By IANS
New Delhi : A young woman was found murdered with severe head injuries early Thursday, taking the toll of such incidents in west Delhi’s Baljit Nagar this year to eight, reviving the “hammer man” theory that police had sought to refuse last week.
Even after the latest murder, police maintained there was no psychopath killer behind the series of murders in the same locality.
“There is no hammer man in the area – the victim this time was attacked with a brick. The residents have seen the culprit and he would be arrested soon,” said Delhi Police spokesman Rajan Bhagat.
“We request people not to connect the past incidents with one another and not to panic,” he added.
Sangita Gupta, a 22-year-old newly married woman, was found murdered at her parents’ home in the Janata Colony in the slum area at around 4.30 in the morning when her mother returned after fetching water from a nearby water tanker, police said.
No family member was at home when the incident took place.
After returning home, the victim’s mother witnessed a man standing beside Sangita’s bed holding a brick.
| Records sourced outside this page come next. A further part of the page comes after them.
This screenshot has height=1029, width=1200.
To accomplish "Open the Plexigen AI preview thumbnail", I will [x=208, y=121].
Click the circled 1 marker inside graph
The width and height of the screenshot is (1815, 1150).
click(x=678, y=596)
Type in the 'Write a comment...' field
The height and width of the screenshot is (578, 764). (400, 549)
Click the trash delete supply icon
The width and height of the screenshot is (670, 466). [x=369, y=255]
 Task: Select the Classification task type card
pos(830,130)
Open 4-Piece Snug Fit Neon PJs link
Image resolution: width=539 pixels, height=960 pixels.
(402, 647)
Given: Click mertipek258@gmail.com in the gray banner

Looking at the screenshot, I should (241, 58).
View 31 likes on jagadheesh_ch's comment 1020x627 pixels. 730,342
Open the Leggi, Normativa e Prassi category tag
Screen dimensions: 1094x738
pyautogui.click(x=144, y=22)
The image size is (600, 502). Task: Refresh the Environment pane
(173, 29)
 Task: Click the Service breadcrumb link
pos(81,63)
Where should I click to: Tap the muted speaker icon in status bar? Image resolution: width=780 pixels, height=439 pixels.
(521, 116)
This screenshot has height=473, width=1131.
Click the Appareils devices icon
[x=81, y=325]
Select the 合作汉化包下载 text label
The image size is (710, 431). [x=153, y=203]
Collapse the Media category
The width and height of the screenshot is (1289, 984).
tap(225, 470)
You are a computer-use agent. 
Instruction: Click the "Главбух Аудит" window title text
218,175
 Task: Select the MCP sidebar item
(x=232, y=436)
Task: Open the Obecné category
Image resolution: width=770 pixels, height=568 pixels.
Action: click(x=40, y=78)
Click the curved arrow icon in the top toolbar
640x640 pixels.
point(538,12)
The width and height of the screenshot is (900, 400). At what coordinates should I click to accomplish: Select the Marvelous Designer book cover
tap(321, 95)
On seeing the old woman, he fled from the scene. Sangita was rushed to the Deen Dayal Upadhyay hospital, where doctors declared her brought dead.
Police seized the brick and also collected some vital evidence from the spot.
Police have registered a case of murder and launched a manhunt to track down the killer.
The latest murder in the area comes after police had Monday refuted speculation of a ‘hammer man’ or psychopath killer behind the series of murders in the same locality.
Police had arrested an 80-year-old woman and a relative for allegedly killing her granddaughter Rajni, 19, on Aug 10 over money.
“There is no hammer man or psychopath killer in Baljit Nagar area of Anand Parbat. These are media generated idioms. All nine incidents in past two years in which three women were killed and seven sustained head injuries are not interlinked or connected,” Deputy Commissioner of Police (West Delhi) Robin Hibu had said.
It was Rajni’s murder which had fuelled and triggered apprehensions about a ‘hammer man’ among the nearly 300,000 people, most of them illiterate labourers, living in Baljit Nagar.
Other incidents of attacks and murders in the slum cluster over the past two years made many people believe there was a psychopath killer in their midst – and the police too had not denied the possibility then.
The growing number of early morning attacks on women have scared people and forced them to hold night vigils in the area.